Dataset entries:
---*---

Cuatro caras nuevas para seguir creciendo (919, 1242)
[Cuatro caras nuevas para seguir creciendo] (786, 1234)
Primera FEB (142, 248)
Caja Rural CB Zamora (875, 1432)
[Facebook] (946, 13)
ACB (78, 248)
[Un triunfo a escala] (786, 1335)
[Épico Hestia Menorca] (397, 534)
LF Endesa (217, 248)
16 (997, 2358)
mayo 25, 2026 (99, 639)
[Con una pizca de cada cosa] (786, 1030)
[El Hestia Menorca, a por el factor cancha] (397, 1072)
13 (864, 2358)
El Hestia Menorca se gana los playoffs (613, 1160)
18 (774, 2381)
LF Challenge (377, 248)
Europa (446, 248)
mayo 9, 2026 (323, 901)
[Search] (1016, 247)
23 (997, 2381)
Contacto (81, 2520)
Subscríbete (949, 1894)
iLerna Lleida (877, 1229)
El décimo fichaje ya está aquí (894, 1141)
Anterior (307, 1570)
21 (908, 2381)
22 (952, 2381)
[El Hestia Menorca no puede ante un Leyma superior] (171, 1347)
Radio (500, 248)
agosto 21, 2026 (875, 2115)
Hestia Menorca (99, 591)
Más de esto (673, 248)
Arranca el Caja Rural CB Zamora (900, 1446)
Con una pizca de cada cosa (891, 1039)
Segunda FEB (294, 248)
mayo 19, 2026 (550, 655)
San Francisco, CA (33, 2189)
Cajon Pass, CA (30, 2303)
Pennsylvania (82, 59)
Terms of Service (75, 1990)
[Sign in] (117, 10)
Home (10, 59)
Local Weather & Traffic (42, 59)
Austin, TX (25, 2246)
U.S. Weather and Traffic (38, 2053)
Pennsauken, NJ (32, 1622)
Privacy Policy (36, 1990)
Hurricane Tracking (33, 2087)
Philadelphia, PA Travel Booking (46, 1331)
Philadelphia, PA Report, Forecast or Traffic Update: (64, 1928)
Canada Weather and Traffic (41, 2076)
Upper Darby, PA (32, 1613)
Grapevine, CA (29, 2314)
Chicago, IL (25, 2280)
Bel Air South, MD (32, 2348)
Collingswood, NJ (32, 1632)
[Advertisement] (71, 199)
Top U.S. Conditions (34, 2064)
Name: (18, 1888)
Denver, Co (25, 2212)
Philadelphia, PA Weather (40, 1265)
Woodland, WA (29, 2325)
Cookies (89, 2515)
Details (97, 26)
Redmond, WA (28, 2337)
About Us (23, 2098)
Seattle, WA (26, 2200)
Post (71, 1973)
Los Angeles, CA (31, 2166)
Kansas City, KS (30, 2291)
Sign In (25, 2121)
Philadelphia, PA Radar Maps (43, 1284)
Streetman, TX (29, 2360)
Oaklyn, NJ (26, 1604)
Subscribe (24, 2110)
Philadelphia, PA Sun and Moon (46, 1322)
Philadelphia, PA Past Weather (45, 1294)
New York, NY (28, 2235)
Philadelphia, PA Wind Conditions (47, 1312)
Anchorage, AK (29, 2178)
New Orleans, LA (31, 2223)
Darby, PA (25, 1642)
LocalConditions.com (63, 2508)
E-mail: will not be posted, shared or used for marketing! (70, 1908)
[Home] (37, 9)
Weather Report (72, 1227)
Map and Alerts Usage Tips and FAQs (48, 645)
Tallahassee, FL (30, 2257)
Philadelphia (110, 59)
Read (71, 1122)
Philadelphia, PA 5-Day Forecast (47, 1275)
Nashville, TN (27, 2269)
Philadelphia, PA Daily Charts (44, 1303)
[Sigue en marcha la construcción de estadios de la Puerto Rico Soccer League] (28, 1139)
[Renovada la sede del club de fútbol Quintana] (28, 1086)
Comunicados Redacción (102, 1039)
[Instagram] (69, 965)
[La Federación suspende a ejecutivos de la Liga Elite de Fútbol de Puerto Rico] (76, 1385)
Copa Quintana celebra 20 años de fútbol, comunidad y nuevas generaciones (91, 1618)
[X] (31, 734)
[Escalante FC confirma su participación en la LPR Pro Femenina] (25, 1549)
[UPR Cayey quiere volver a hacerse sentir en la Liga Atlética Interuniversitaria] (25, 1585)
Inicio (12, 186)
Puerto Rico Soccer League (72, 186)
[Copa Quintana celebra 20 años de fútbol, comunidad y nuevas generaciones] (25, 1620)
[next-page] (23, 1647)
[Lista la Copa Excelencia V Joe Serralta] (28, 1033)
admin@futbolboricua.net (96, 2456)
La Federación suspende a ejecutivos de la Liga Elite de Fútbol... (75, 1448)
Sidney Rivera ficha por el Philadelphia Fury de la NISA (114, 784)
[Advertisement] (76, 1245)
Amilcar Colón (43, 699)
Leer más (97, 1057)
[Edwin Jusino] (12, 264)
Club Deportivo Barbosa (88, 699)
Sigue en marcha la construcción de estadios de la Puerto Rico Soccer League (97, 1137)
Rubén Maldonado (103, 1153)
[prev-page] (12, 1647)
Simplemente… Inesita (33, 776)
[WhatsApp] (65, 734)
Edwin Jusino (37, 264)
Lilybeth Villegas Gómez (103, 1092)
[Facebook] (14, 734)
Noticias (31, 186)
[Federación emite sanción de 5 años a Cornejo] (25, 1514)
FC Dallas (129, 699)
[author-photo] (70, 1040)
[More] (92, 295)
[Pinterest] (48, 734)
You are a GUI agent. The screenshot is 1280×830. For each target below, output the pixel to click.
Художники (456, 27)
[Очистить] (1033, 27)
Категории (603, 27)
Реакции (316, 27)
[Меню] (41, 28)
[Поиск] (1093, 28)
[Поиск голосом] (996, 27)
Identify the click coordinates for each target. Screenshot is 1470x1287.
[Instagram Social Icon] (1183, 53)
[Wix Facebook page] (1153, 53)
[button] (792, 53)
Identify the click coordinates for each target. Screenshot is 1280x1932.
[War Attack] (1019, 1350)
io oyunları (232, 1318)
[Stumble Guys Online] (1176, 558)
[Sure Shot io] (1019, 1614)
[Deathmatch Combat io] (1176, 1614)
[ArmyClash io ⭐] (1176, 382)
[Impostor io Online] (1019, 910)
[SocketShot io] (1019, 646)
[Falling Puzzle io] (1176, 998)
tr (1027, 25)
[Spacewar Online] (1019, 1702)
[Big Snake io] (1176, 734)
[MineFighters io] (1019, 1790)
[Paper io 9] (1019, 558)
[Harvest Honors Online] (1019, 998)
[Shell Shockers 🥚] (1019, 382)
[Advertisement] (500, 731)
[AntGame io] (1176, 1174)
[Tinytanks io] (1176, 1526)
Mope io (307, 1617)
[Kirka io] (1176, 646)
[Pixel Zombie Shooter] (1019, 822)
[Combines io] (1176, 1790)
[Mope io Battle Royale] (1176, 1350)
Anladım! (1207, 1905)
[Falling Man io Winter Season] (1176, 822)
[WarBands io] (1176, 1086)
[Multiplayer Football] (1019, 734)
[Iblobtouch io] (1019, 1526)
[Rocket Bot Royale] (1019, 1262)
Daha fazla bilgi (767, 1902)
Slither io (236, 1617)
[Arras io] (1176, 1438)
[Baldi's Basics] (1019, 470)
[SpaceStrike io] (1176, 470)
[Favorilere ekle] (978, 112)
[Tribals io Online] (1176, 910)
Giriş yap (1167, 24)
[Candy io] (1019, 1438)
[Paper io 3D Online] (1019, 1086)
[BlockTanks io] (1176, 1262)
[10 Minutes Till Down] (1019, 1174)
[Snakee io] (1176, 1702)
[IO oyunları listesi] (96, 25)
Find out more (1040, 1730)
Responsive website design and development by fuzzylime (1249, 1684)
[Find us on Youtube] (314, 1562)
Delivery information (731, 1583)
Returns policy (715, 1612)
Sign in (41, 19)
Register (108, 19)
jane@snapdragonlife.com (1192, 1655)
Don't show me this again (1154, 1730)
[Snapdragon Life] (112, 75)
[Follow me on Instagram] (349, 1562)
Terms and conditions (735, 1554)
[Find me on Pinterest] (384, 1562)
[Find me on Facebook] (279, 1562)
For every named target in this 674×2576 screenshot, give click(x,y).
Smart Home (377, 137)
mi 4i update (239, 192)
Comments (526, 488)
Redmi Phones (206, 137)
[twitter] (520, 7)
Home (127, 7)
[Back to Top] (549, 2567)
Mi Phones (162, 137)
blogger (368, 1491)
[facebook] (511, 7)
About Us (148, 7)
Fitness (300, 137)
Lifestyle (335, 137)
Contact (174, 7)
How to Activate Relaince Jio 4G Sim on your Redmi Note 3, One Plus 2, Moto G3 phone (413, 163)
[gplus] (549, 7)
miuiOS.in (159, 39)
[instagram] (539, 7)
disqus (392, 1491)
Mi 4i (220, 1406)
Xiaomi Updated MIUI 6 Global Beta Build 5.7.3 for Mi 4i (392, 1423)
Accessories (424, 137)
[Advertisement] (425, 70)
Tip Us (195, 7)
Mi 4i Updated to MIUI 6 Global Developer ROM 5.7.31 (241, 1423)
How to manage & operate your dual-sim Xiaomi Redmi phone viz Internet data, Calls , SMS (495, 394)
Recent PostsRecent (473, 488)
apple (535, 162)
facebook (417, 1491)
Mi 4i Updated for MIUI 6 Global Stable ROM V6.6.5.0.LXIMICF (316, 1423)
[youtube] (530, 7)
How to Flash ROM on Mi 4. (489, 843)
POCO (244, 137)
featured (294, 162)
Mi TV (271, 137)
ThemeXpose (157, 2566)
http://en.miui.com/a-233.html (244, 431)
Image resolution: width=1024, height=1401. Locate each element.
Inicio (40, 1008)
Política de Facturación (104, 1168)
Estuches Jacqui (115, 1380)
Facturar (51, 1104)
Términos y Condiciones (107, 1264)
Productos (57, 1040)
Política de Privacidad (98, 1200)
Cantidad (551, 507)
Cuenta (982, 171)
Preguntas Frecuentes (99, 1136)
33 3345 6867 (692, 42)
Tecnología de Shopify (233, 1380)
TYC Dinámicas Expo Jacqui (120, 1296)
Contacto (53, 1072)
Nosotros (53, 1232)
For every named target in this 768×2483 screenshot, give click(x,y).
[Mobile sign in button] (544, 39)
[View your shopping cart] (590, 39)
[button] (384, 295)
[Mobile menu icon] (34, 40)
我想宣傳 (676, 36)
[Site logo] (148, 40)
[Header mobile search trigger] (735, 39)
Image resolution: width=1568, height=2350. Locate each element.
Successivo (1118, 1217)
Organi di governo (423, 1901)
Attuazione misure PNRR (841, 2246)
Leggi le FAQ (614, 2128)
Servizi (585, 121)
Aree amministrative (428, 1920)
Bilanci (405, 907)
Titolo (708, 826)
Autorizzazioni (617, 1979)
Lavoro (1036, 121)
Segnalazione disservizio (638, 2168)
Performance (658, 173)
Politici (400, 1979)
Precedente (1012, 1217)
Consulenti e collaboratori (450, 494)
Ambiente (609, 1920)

---*---

▸ **Work to complete**
Report every line in the data above in which the word "Xiaomi" appears.

▸ **Exercise solution**
Xiaomi Updated MIUI 6 Global Beta Build 5.7.3 for Mi 4i (392, 1423)
How to manage & operate your dual-sim Xiaomi Redmi phone viz Internet data, Calls , SMS (495, 394)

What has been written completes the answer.